Items from a dataset =>
____

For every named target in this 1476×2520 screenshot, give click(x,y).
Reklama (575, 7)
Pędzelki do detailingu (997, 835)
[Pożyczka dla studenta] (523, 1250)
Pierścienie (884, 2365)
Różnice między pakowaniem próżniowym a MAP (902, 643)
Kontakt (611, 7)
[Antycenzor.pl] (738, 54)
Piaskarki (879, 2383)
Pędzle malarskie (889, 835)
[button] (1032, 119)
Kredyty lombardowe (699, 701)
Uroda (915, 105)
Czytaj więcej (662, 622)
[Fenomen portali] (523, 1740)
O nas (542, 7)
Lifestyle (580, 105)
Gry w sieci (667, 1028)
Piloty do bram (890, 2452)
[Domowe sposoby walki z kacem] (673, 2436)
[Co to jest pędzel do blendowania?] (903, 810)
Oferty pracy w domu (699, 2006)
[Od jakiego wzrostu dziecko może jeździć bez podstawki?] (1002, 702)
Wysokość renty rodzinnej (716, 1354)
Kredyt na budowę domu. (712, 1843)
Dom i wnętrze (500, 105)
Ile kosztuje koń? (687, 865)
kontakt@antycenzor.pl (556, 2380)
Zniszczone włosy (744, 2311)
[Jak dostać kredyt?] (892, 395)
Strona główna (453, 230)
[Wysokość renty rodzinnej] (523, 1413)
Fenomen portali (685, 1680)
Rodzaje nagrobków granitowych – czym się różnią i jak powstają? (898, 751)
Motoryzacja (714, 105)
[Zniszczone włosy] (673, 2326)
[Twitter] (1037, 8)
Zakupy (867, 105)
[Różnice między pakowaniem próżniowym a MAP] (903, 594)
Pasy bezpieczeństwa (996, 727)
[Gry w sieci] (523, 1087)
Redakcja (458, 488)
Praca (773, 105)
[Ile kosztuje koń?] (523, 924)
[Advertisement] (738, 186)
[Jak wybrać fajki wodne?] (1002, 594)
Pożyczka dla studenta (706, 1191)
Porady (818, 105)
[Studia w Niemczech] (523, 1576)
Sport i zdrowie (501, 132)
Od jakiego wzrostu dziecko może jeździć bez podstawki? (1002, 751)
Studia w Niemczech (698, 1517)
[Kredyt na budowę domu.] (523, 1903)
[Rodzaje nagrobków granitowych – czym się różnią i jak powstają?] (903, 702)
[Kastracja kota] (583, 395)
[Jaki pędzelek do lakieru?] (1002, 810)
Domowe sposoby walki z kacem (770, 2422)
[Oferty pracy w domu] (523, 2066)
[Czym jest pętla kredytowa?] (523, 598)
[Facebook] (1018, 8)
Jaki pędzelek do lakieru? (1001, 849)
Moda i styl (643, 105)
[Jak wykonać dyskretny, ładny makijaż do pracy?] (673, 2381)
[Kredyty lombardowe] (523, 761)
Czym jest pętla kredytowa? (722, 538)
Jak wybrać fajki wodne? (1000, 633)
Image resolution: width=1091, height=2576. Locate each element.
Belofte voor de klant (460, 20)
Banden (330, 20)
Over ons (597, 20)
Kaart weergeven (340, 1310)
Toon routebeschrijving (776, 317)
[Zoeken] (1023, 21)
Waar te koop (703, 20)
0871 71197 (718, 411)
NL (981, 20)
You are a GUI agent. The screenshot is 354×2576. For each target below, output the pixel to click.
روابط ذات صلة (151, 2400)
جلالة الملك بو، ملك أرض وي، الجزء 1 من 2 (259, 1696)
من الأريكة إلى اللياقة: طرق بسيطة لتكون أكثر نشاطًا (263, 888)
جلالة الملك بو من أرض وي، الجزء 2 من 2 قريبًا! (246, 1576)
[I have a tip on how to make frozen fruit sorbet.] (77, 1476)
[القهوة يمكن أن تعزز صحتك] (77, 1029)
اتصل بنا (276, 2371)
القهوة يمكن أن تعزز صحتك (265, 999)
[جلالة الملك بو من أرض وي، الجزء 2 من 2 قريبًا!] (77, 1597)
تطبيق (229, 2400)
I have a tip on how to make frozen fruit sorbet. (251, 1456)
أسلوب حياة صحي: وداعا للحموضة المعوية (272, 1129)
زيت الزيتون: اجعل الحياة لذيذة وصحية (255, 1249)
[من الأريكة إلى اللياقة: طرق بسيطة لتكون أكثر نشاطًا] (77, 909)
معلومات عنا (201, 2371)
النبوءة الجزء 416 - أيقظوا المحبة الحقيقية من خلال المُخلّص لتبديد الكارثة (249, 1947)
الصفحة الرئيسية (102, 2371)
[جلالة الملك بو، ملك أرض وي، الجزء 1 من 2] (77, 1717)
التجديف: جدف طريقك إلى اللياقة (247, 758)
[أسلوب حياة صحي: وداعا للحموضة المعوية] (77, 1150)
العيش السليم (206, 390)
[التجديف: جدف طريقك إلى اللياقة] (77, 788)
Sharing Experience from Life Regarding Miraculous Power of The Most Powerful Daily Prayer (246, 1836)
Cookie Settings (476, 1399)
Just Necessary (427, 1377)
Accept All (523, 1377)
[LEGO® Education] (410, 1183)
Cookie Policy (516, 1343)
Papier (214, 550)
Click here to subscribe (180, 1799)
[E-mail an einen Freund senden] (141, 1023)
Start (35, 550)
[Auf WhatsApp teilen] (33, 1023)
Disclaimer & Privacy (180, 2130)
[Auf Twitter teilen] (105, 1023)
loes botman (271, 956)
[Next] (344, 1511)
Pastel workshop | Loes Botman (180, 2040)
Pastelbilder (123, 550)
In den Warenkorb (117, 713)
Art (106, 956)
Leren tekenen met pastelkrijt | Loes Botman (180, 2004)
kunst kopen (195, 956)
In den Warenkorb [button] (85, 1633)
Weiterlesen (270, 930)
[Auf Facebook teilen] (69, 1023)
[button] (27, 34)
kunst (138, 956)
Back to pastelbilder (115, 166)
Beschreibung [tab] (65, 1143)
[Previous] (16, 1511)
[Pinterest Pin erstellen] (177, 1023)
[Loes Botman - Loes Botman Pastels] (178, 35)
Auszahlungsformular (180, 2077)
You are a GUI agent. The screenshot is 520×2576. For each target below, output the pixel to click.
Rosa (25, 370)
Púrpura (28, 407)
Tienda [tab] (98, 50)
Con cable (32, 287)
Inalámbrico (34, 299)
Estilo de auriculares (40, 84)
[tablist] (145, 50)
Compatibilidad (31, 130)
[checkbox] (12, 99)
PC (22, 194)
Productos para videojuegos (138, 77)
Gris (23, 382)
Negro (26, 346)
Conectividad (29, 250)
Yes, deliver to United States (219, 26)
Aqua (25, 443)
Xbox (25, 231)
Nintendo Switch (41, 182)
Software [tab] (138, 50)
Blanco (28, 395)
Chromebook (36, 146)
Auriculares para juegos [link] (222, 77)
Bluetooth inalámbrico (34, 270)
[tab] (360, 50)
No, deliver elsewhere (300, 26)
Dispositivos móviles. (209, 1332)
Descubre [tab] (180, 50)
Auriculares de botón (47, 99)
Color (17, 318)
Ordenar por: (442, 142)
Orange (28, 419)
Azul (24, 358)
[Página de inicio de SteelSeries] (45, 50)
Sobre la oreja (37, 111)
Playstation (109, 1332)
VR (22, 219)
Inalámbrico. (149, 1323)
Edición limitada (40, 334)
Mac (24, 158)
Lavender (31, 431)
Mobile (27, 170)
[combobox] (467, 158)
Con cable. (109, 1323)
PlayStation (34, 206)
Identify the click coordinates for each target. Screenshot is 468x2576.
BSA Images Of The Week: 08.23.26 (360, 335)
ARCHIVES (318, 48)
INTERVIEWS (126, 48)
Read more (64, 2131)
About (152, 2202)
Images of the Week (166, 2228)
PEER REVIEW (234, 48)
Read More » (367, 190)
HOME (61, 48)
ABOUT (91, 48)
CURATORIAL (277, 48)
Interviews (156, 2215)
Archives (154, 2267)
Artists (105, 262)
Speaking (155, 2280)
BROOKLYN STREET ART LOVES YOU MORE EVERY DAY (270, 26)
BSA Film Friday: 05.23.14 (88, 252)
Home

____

Task brief =>
Print, without alteration, only the lines above between the one holding "Kaart weergeven (340, 1310)" and the one holding "[I have a tip", inclusive.

Answer to the exercise =>
Kaart weergeven (340, 1310)
Toon routebeschrijving (776, 317)
[Zoeken] (1023, 21)
Waar te koop (703, 20)
0871 71197 (718, 411)
NL (981, 20)
You are a GUI agent. The screenshot is 354×2576. For each target below, output the pixel to click.
روابط ذات صلة (151, 2400)
جلالة الملك بو، ملك أرض وي، الجزء 1 من 2 (259, 1696)
من الأريكة إلى اللياقة: طرق بسيطة لتكون أكثر نشاطًا (263, 888)
جلالة الملك بو من أرض وي، الجزء 2 من 2 قريبًا! (246, 1576)
[I have a tip on how to make frozen fruit sorbet.] (77, 1476)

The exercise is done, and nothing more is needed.